**Instructions for the task:**
Express every line of the entries below as a Markdown table with the columns "Row" and "Line", numbering the rows and omitting blank lines.

**Input data:**

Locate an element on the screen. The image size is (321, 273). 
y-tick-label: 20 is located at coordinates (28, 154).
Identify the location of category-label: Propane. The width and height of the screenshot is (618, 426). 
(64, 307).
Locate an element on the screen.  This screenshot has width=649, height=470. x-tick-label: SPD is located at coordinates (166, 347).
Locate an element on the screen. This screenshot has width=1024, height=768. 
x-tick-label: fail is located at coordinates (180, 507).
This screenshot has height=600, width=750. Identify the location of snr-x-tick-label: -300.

**Result of this task:**
| Row | Line |
|---|---|
| 1 | Locate an element on the screen. The image size is (321, 273).  |
| 2 | y-tick-label: 20 is located at coordinates (28, 154). |
| 3 | Identify the location of category-label: Propane. The width and height of the screenshot is (618, 426).  |
| 4 | (64, 307). |
| 5 | Locate an element on the screen.  This screenshot has width=649, height=470. x-tick-label: SPD is located at coordinates (166, 347). |
| 6 | Locate an element on the screen. This screenshot has width=1024, height=768.  |
| 7 | x-tick-label: fail is located at coordinates (180, 507). |
| 8 | This screenshot has height=600, width=750. Identify the location of snr-x-tick-label: -300. |